97 2008 04 1 P
Publication Date :
8 October 2008
Countries today face numerous environmental challenges, such as climate change, air and water pollution, natural resource management, natural disasters and industrial accidents. The costs of not responding adequately to these challenges can be considerable, in some cases representing a significant drag on OECD economies.
Based on a literature review in selected areas of environmental policy, the OECD report suggests that the economic costs of failing to introduce environmental policies that are “sufficiently ambitious”, can be considerable – i.e. a non-negligible share of GDP. For example:
• The costs of not introducing the European Commission’s “Thematic Strategy on Air Pollution” have been estimated to represent about 0.35 1.0% of EU 25 GDP in 2020 (EC, 2005).

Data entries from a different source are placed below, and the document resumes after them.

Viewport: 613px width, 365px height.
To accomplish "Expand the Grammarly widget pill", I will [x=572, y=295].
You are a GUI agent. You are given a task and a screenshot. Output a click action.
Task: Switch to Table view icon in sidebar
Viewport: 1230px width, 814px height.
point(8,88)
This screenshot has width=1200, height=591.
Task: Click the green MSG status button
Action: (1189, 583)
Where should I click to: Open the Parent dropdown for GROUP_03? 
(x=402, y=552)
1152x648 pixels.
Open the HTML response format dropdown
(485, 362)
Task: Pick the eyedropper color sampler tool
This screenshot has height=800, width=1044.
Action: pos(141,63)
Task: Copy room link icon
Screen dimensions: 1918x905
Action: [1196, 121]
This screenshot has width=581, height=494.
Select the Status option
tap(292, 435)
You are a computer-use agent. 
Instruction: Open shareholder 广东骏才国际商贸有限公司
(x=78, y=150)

• In non-OECD countries, 1.7 million deaths and 4.4% of the burden of disease (e.g. reduced years of healty life) have been attributed to unsafe water supply, sanitation and hygiene according to the WHO. Ninety per cent of the deaths involve children under 5 years old (Prüss-Üstün et al., 2004).
• Estimates of the economic costs of climate change vary widely, with recent assessments generating figures as high as 14.4% in terms of per capita “consumption equivalents” (Stern, 2007), when both market and non-market impacts are included.
• The costs of natural disasters (e.g. floods, windstorm, earthquakes, etc.) for the poorest countries can be as much as 13% of annual GDP (The World Bank, 2006).
• Inefficient management of the east Atlantic bluefin tuna fishery may be resulting in reduced fishery yields with a value of USD 1 3 billion (Bjørndal and Brasão) (2005).
Some of these costs are already being reflected in public budgets, firms’ balance sheets as well as household budgets (e.g. increased public and private health expenditures, unemployment benefits for out-of-work fishers, remediation costs for contaminated sites, dikes and other flood protection infrastructure).
Even when the costs of inaction are deemed important, identifying the areas where environmental policies need to be strengthened still requires careful comparison between the costs of inaction versus costs of action (the latter are not covered by this report). This report provides introductory perspectives on the methodological issues in evaluating costs of inaction, and discusses some of the future problems likely to be encountered in this very complex area.